- [Source passage]:
▶
Embodiments of the smart PLC utilizing AI may be implemented on a computer system. FIG. 6 is a block diagram of a computer 602 used to provide computational functionalities associated with described algorithms, methods, functions, processes, flows, and procedures as described in the instant disclosure, according to an implementation. The illustrated computer 602 is intended to encompass any computing device such as a server, desktop computer, laptop/notebook computer, wireless data port, smart phone, personal data assistant (PDA), tablet computing device, one or more processors within these devices, or any other suitable processing device, including both physical or virtual instances (or both) of the computing device. Additionally, the computer 602 may include a computer that includes an input device, such as a keypad, keyboard, touch screen, or other device that can accept user information, and an output device that conveys information associated with the operation of the computer 602, including digital data, visual, or audio information (or a combination of information), or a GUI.

The computer 602 can serve in a role as a client, network component, a server, a database or other persistency, or any other component (or a combination of roles) of a computer system for performing the subject matter described in the instant disclosure. The illustrated computer 602 is communicably coupled with a network 630. In some implementations, one or more components of the computer 602 may be configured to operate within environments, including cloud-computing-based, local, global, or other environment (or a combination of environments).
◀
- [Data segment]:
▶
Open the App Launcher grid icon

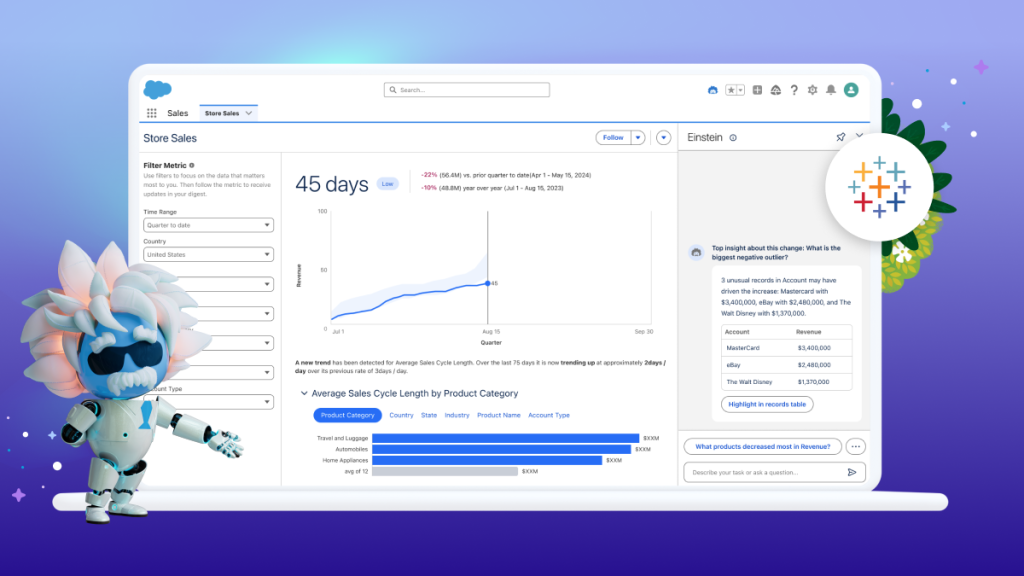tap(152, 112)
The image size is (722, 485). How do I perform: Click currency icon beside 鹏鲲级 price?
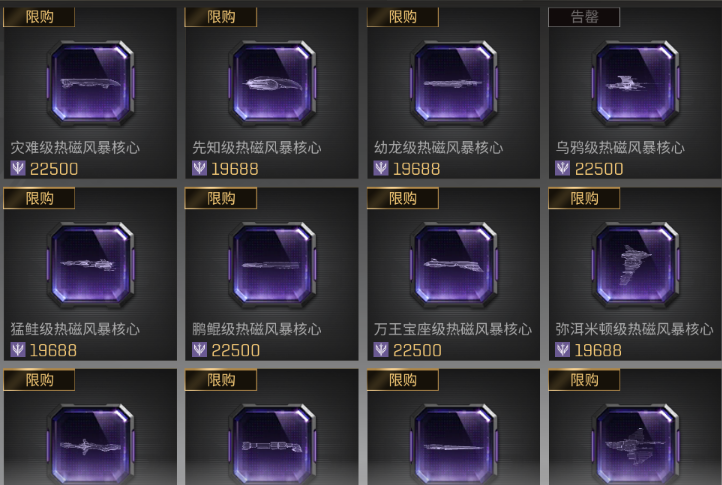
◀
- [What to do]:
**1.** Repeat part of the passage on computer 602 word for word, beginning at the words "The computer 602 can" and stopping after the words "combination of environments).".
**2.** For each statement, answer yes or no according to the passage on computer 602, and quote the words from the passage that decide it: (a) The computer 602 is communicably coupled with a network 630. (b) The computer 602 is meant to cover only physical instances of a computing device. (c) The computer 602 can serve in the role of a database.

- [Responses for each task]:
**1.**
The computer 602 can serve in a role as a client, network component, a server, a database or other persistency, or any other component (or a combination of roles) of a computer system for performing the subject matter described in the instant disclosure. The illustrated computer 602 is communicably coupled with a network 630. In some implementations, one or more components of the computer 602 may be configured to operate within environments, including cloud-computing-based, local, global, or other environment (or a combination of environments).

**2.**
(a) Yes: "The illustrated computer 602 is communicably coupled with a network 630."
(b) No: "including both physical or virtual instances (or both) of the computing device"
(c) Yes: "The computer 602 can serve in a role as a client, network component, a server, a database or other persistency"